Sa quête d’une inatteignable vérité le mène encore plus loin dans une interprétation du Requiem que d’aucuns espéraient dantesque. Par la mise à nu du texte, le chef grec l’éclaire de l’intérieur, dans une forme d’ascèse qui ouvre la voie à l’inouï. Depuis le murmure du Requiem initial jusqu’à celui du Libera me final, en passant par la mise en valeur de détails instrumentaux généralement noyés dans la masse, y compris le mois dernier à la Bastille sous la baguette tout en transparences de Philippe Jordan.
Sans effet de manche ni fausse modestie – investi de l’inébranlable autorité de celui qui sait, Currentzis n’a nul besoin de démontrer –, la lecture pointilleuse des indications dynamiques et leur traduction dans les phrasés et l’articulation, entre âpreté et suspensions, transcendent l’Orchestre Titulaire du Teatro Real, et témoignent une nouvelle fois du niveau exceptionnel du Chœur dirigé par Andrés Maspero, renforcé par celui de la Communauté de Madrid avec une tenue admirable jusque dans les nuances les plus extrêmes.

### Lignes de données:
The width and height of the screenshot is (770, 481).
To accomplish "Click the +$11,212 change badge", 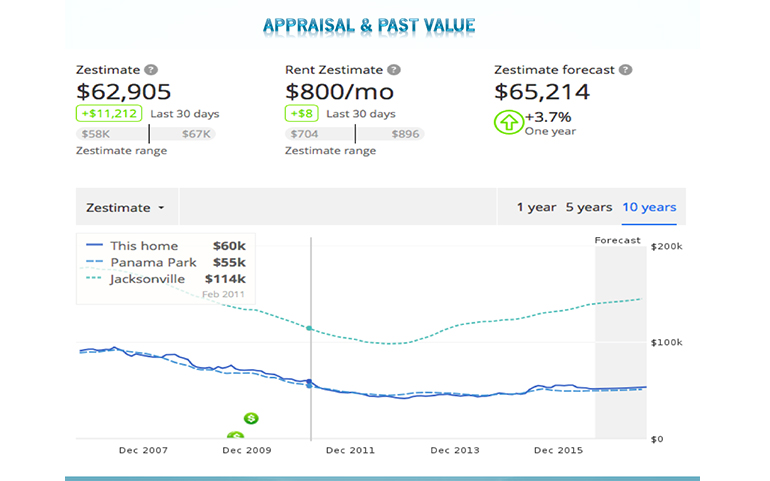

### Exercice:
Répondez aux questions suivantes d'après l'extrait sur le Requiem.
1. Sous la baguette de quel chef le Requiem a-t-il été donné le mois dernier à la Bastille ?
2. Qui dirige le Chœur ?
3. Par le chœur de quelle communauté ce Chœur est-il renforcé ?
Le listing constitue un matériau indépendant de l'extrait.

### Réponse:
1. Philippe Jordan.
2. Andrés Maspero.
3. La Communauté de Madrid.